Very slow directory listing and high CPU usage on replicated volume

jdarcy at redhat.com (Jeff Darcy) · Tue, 06 Nov 2012 12:26:35 -0500

On 11/06/2012 11:27 AM, Fernando Frediani (Qube) wrote:
> Why does it need to rely on FUSE. Why can't it be something that run in
> kernel that doesn't have any reliance on FUSE ? I imagine that would require
> a lot of engineering but the benefits no need to mention.

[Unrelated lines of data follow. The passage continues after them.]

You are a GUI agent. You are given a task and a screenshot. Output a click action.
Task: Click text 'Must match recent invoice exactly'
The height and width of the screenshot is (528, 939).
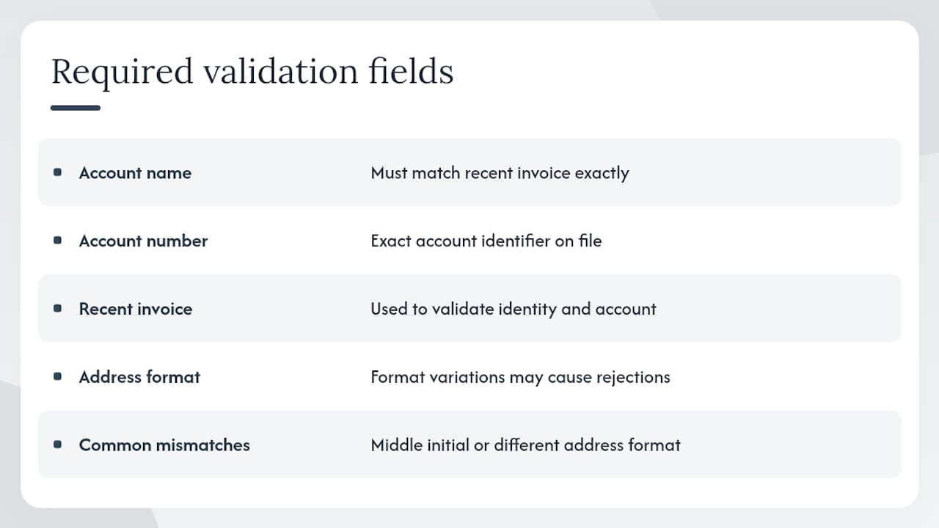500,173
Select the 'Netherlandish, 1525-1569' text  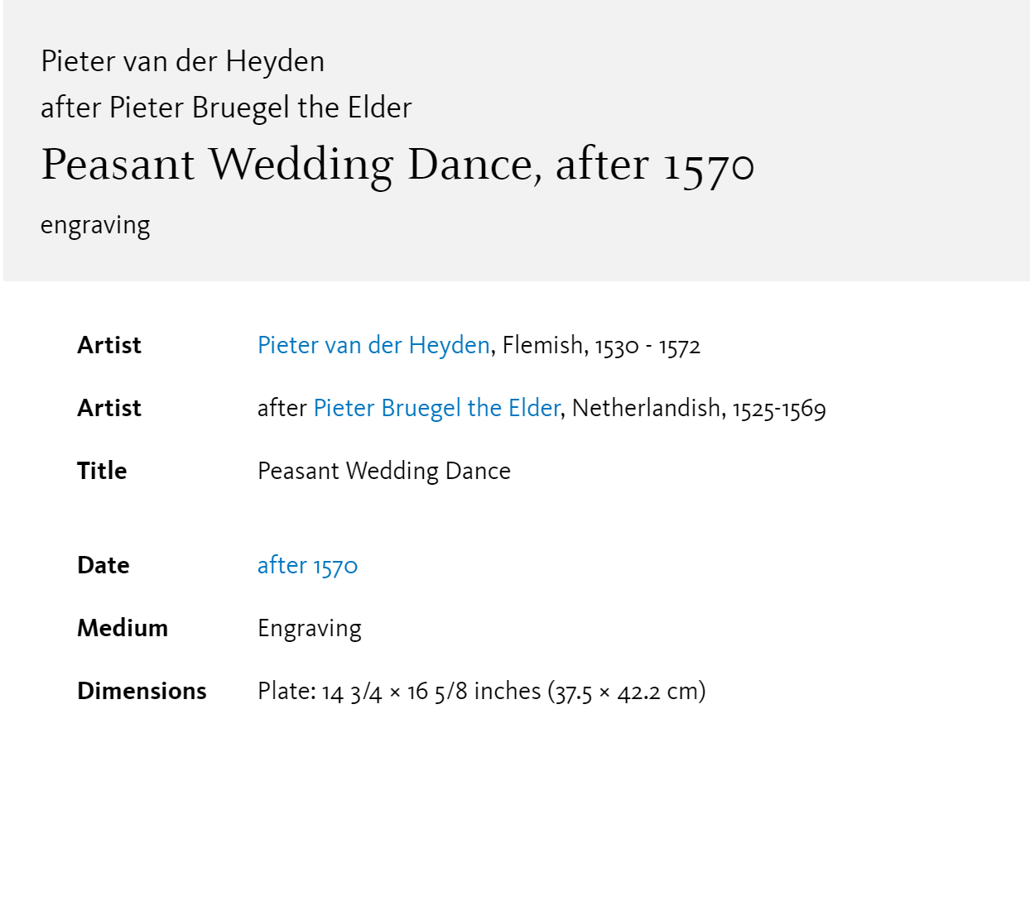(699, 408)
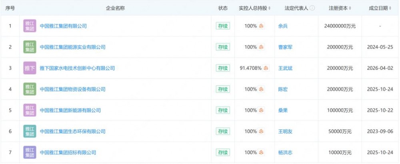Viewport: 400px width, 164px height.
Task: Click the 存续 status tag for 中国雅江集团能源实业有限公司
Action: (222, 47)
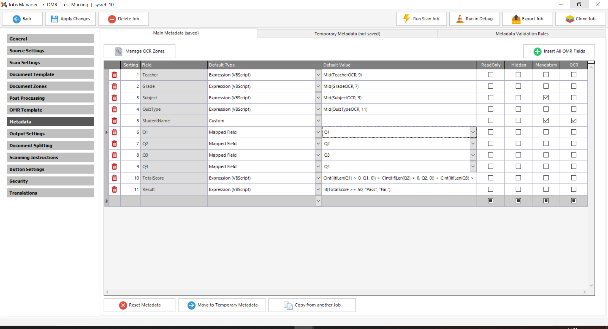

"A lot" doesn't even capture the magnitude of the effort.  For all of its
warts, which seem to be most of what we hear about, GlusterFS embodies some
pretty advanced technology - not just in the I/O path, but things like online
maintenance and even reconfiguration as well.  None of that would have been
possible with the slower development pace of working within the kernel (said as
a kernel developer since before there was Linux BTW).  We'd have to completely
stop all other feature development or bug fixing, retrain the half the staff,
and work for a full year or two to get our own code plus all of the libraries
we rely on into the kernel, and then we wouldn't be portable to other platforms
as we are now.  There's a reason Ceph, which was brilliantly conceived and is
being worked on by an excellent team, has taken this long to become semi-stable
and still lags in most areas other than performance.  The fact that it's in
user space is an integral part of how GlusterFS has evolved and will continue
to evolve.

> Does anyone know a
> bit of architecture of Isilon and of other POSIX compliant distributed
> filesystems  ?

Quite a bit, actually, though of course more about the open-source ones than
about the proprietary ones like Isilon.  We all face many of the same problems,
and make some of the same tradeoffs.  Some have chosen single-metadata-server
models that work great for small systems that never fail but become a nightmare
for truly large systems or those that have to stay up despite hardware
failures.  Some have chosen to do more caching, either with or without
invalidation from the server.  GlusterFS has historically chosen a pretty
strong consistency model, but has also chosen a client-centric model that
precludes an invalidation-based implementation.  One could certainly argue
about whether those are the right choices and they might change some day - I
personally would like to see both weaker consistency and more use of
lease-based caching - but for now and for the immediate future those choices
determine whether a given workload will perform well or poorly.  There's only
so much we can do with optimization.